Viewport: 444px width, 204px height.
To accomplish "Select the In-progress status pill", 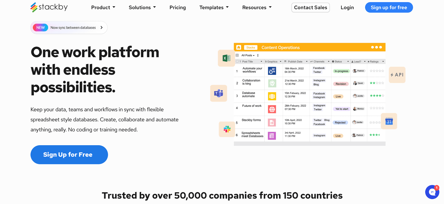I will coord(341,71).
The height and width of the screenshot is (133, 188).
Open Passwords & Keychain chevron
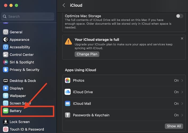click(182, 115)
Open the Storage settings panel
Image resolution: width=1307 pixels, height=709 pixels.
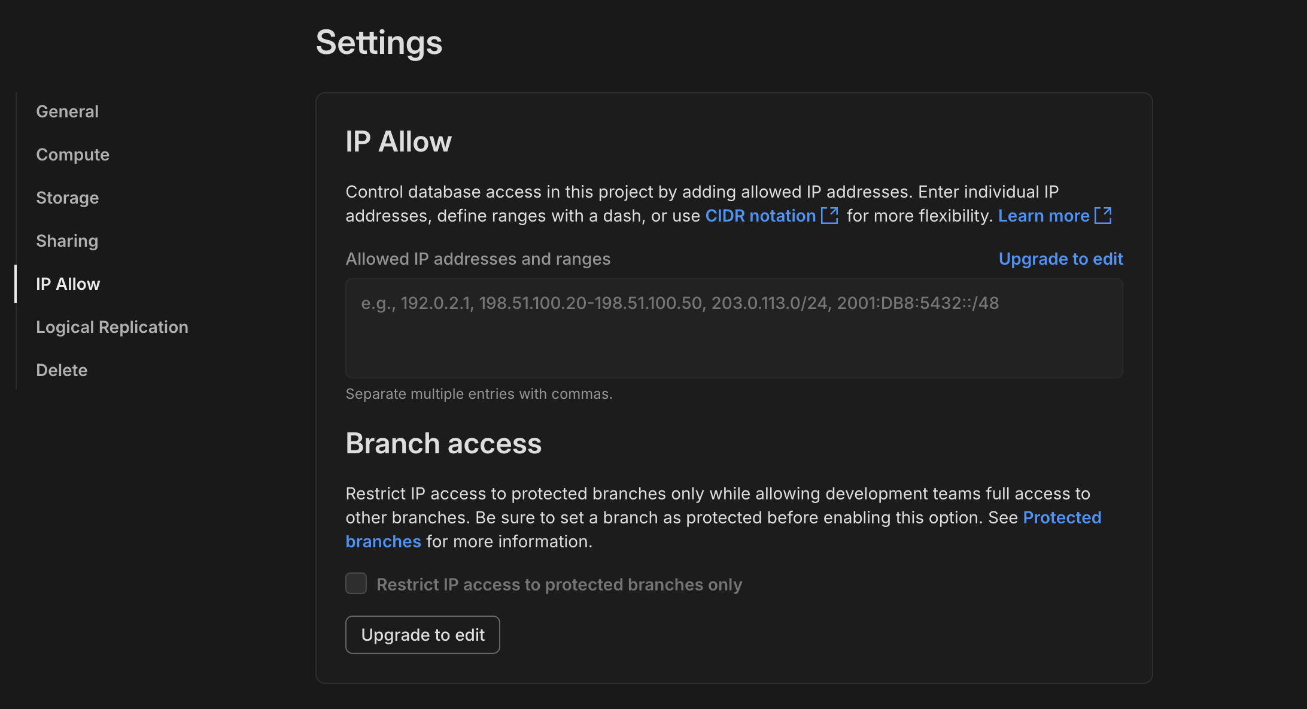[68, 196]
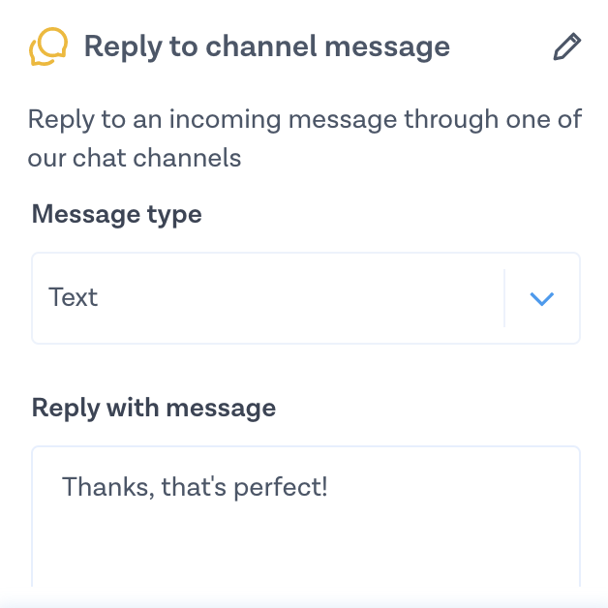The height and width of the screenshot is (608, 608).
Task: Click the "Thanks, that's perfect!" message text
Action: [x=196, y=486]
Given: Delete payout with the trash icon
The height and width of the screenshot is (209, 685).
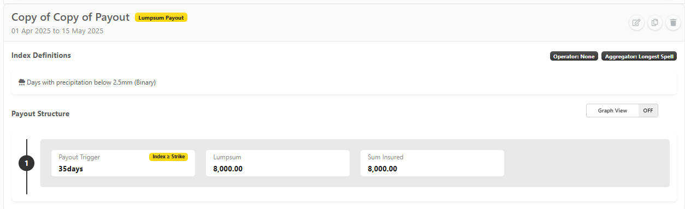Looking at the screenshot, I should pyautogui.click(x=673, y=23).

==

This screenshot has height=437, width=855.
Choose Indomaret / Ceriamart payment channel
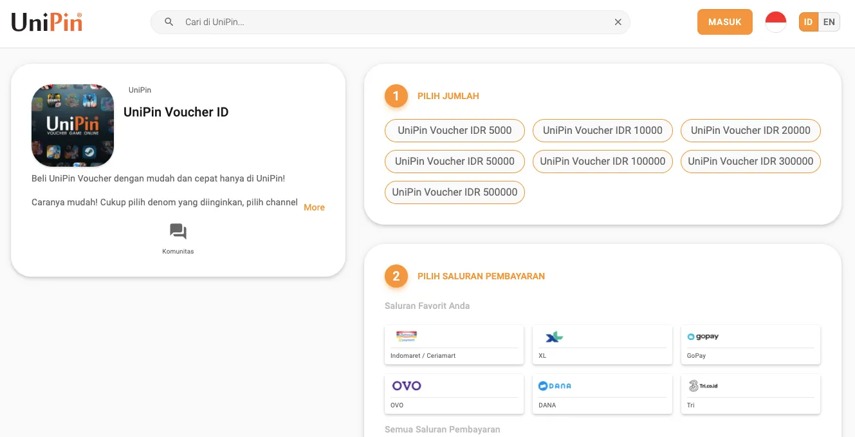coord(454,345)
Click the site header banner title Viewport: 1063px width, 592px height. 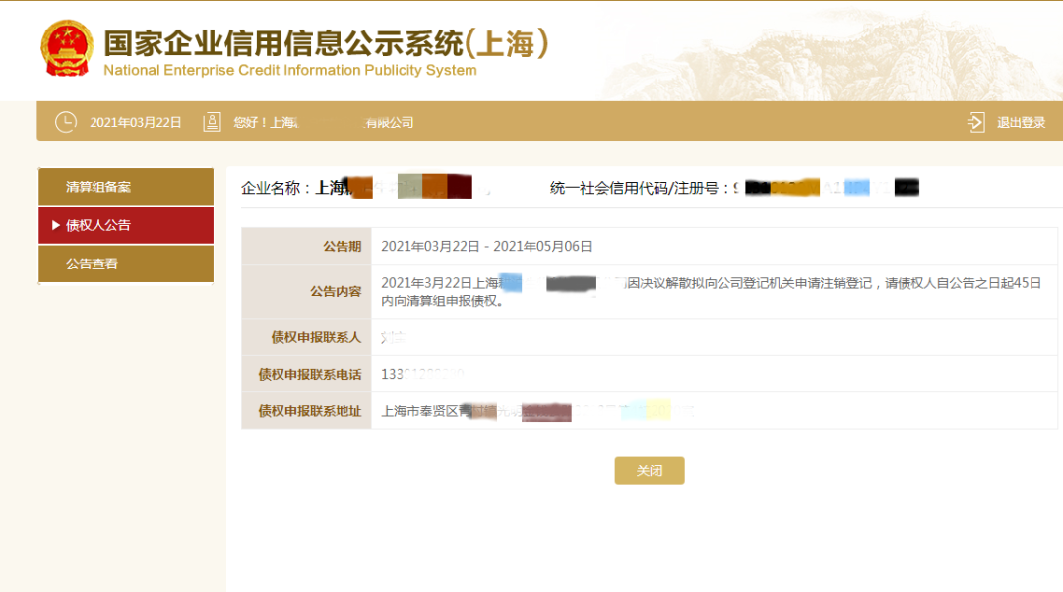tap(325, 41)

# [EXERCISE BRIEF]
Above are some records. Reproduce the lines from the one with "Open Passwords & Keychain chevron" down to the one with "Given: Delete payout with the trash icon", keeping both, and leave every picture out.

# [TASK OUTPUT]
Open Passwords & Keychain chevron
click(182, 115)
Open the Storage settings panel
Image resolution: width=1307 pixels, height=709 pixels.
[68, 196]
The height and width of the screenshot is (608, 608).
Task: Click the "Thanks, that's perfect!" message text
Action: [x=196, y=486]
Given: Delete payout with the trash icon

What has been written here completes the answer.